■ **WHAT IS BEING ASKED**
Go line by line through the data below and work out how many lines contain "agent"; the answer is that number alone.

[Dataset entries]
-----
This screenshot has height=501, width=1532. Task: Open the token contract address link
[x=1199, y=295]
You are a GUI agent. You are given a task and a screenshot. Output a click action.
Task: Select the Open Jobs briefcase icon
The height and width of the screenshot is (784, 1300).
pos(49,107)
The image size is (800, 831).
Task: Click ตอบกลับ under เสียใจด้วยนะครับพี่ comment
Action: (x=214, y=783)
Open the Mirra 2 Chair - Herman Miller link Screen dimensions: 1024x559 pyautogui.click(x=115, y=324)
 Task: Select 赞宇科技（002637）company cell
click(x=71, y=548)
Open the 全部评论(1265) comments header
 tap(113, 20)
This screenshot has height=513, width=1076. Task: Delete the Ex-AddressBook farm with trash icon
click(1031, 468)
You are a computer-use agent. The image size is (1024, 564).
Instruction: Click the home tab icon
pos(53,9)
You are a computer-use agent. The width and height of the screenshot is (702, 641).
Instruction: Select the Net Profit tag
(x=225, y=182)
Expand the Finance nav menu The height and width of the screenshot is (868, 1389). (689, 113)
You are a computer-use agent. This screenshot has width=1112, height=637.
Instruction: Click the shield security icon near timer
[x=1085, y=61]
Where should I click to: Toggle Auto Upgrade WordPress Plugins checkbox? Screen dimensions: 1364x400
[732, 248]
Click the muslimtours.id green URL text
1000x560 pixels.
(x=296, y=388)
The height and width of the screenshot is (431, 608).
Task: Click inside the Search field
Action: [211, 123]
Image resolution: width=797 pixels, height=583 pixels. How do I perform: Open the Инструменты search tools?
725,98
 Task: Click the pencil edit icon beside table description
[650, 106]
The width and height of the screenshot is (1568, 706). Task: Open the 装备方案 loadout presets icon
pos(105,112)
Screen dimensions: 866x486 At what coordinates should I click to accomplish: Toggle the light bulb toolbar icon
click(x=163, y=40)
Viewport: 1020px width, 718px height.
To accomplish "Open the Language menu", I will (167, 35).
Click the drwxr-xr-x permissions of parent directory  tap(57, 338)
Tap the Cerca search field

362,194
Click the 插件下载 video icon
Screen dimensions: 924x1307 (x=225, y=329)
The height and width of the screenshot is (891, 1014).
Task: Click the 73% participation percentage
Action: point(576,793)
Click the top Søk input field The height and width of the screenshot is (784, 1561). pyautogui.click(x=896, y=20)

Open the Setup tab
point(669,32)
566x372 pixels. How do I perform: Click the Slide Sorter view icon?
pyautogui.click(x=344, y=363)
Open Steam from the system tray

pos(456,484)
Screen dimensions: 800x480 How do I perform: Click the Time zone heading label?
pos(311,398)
-----
■ **ANSWER TO THE PROBLEM**
4